====== Records for this exercise

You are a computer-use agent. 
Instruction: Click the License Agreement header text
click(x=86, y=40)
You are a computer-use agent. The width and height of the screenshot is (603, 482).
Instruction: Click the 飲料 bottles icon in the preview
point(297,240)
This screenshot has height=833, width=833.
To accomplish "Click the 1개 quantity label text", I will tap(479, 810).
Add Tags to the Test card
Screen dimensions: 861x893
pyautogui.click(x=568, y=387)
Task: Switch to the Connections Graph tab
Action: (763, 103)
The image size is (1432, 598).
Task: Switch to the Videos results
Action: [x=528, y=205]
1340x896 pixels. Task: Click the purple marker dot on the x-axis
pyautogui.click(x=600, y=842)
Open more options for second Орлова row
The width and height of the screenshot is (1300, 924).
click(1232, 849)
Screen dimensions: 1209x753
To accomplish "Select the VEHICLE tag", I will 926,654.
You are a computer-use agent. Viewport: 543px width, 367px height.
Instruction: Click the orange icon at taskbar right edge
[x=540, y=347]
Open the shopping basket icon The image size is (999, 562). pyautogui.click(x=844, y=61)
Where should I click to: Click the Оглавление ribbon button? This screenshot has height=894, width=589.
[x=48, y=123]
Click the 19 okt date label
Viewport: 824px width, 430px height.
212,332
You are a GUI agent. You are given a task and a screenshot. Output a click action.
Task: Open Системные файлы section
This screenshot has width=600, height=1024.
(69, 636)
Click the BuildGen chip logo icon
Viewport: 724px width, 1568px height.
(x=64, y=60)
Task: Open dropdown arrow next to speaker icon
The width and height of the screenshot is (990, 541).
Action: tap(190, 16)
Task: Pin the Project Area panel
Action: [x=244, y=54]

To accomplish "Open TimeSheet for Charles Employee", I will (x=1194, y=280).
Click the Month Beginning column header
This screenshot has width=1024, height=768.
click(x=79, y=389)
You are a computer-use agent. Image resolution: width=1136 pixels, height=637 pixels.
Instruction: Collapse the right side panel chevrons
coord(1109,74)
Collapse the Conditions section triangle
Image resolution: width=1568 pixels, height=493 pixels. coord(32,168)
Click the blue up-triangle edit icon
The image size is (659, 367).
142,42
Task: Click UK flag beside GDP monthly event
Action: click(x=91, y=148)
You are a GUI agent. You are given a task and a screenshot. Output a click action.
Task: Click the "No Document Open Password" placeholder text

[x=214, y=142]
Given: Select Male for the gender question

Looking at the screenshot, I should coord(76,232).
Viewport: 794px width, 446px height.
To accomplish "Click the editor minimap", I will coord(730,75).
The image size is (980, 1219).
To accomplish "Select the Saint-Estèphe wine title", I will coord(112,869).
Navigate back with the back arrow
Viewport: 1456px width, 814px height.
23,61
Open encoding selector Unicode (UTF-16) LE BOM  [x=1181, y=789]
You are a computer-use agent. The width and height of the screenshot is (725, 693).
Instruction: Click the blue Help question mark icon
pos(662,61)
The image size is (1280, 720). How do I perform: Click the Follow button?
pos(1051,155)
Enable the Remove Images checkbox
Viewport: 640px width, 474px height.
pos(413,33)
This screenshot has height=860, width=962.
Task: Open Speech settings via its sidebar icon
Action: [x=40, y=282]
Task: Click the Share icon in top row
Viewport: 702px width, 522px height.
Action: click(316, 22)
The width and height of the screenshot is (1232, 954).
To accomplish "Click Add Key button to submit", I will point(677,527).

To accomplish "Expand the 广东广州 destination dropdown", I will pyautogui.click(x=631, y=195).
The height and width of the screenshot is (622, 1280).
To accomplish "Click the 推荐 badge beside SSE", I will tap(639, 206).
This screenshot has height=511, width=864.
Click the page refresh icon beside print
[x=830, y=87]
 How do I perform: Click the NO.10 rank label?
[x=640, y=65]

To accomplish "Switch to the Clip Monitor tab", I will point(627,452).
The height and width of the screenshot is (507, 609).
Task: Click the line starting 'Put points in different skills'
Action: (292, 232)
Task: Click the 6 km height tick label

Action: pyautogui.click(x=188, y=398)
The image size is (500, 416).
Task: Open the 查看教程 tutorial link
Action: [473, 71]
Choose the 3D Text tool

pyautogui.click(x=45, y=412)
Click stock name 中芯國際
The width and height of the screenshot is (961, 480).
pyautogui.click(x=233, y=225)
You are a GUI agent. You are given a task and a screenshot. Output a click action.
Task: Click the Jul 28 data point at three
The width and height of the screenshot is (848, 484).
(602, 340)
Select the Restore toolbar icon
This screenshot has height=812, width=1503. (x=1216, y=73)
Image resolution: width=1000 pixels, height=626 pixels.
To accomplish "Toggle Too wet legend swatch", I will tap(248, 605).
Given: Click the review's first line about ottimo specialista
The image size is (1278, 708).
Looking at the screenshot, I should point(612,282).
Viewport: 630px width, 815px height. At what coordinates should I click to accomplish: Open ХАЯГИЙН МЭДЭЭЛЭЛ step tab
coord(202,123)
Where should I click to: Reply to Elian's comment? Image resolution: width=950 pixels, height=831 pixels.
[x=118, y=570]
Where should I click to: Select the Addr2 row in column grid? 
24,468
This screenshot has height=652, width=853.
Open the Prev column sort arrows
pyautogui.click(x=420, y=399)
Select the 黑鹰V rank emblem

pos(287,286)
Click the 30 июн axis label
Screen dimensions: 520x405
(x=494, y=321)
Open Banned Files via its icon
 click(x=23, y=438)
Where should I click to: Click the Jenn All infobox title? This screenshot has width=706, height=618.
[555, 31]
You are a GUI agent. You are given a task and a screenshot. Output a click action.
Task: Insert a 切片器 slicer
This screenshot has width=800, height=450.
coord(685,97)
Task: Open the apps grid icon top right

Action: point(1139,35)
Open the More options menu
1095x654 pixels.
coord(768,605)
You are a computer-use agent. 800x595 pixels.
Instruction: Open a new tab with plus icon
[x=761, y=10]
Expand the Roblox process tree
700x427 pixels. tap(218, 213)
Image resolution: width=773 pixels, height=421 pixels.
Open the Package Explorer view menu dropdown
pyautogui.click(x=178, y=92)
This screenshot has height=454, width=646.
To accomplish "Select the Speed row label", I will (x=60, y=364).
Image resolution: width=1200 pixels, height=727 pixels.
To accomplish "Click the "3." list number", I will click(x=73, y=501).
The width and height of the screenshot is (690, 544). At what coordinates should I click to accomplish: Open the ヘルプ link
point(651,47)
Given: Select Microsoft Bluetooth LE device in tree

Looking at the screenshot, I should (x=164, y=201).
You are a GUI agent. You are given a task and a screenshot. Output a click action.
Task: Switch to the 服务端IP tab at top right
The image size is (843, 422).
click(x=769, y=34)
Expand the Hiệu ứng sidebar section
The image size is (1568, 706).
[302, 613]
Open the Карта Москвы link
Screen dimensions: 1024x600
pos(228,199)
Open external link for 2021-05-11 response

============

- [Task directions]
Output each line of the records above exactly, beginning at the first, and stop once the line containing "Screen dimensions: 1209x753" has been output.

- [Result of the task]
You are a computer-use agent. 
Instruction: Click the License Agreement header text
click(x=86, y=40)
You are a computer-use agent. The width and height of the screenshot is (603, 482).
Instruction: Click the 飲料 bottles icon in the preview
point(297,240)
This screenshot has height=833, width=833.
To accomplish "Click the 1개 quantity label text", I will tap(479, 810).
Add Tags to the Test card
Screen dimensions: 861x893
pyautogui.click(x=568, y=387)
Task: Switch to the Connections Graph tab
Action: (763, 103)
The image size is (1432, 598).
Task: Switch to the Videos results
Action: [x=528, y=205]
1340x896 pixels. Task: Click the purple marker dot on the x-axis
pyautogui.click(x=600, y=842)
Open more options for second Орлова row
The width and height of the screenshot is (1300, 924).
click(1232, 849)
Screen dimensions: 1209x753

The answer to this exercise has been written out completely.